04-10-2024 04:26 PM - edited 04-10-2024 04:28 PM
One of Incorta’s great strengths is its ability to make huge amounts of data available and to deliver it fast so that users can get to insight quickly. This is only possible when the hardware that Incorta runs on, whether on premises or in the cloud, is sized properly. That is why sizing is an important exercise when you first get Incorta. But what if you have been running Incorta for a while and start to see some instances of performance degradation? How do you know whether your instance of Incorta needs tuning or whether it is time to upgrade your hardware?
This article explains what indicators to look for that signal it is time to upgrade your hardware and provides approaches to help you put off the need for a hardware upgrade.
Before exploring this topic further, we recommend that you be familiar with these Incorta concepts.
These ideas apply regardless of the version of Incorta you are running.

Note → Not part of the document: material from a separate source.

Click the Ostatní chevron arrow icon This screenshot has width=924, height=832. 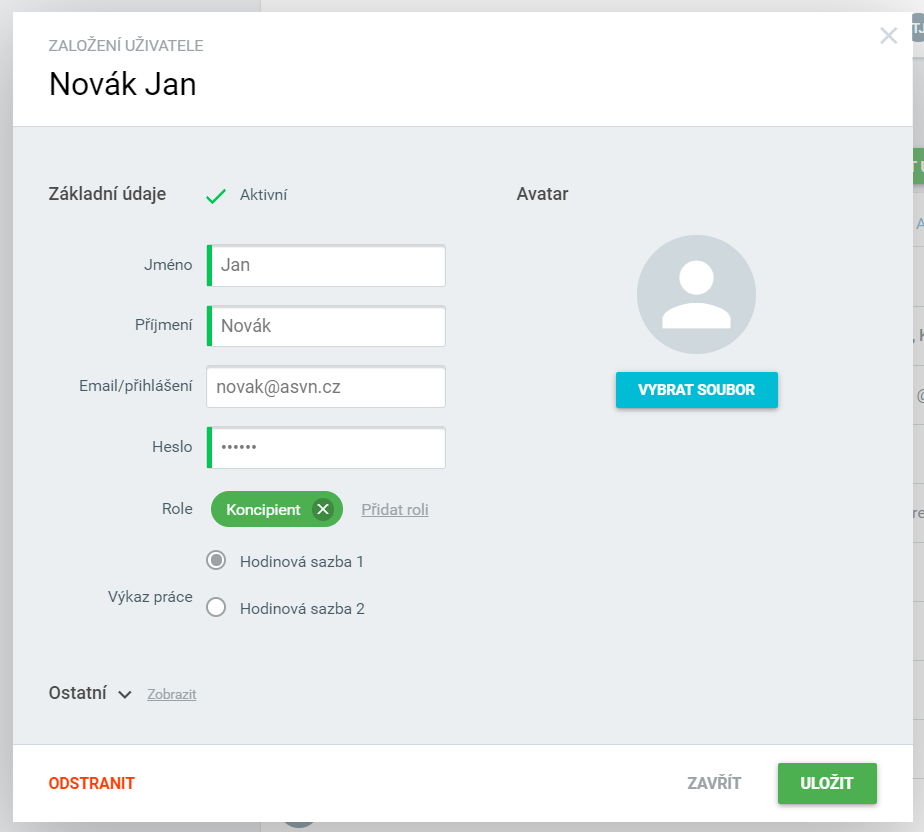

Incorta was built to allow you to load as much data as you want and to deliver it at amazing speeds. To that end, Incorta is constantly innovating to improve processing efficiency and adding new features that make Incorta more resilient, so that it can function even when resources start to max out. Keeping up with the latest releases will give you access to the newest features that will help you maximize the performance of your hardware footprint.
With that in mind, there are some things that you can monitor that will help you understand when it would be prudent to upsize your hardware.
You can view the CMC Monitor in the Cluster Management Console (CMC) on the Monitoring tab, where you will find graphs that show you how your resources are being used. It gives you the flexibility to view usage over different time ranges and gives you detail on what is occupying your resources. These dashboards can show you if your system is starting to bump up against its limits.
As you add more data, load more frequently, and depend on Incorta more as a data hub, you may eventually hit the limits of your hardware and experience slower performance. This may come after a couple of years of use as the hardware sizing provided to you before initial implementation is usually modeled to support you for two years based on planned growth in data and users. You can start hitting limits sooner if you rapidly extend your footprint with more use cases. That said, the following adjustments can be made over time to keep Incorta running at its best before updating hardware. You will want to revisit these tactics regularly as your Incorta instance is dynamic.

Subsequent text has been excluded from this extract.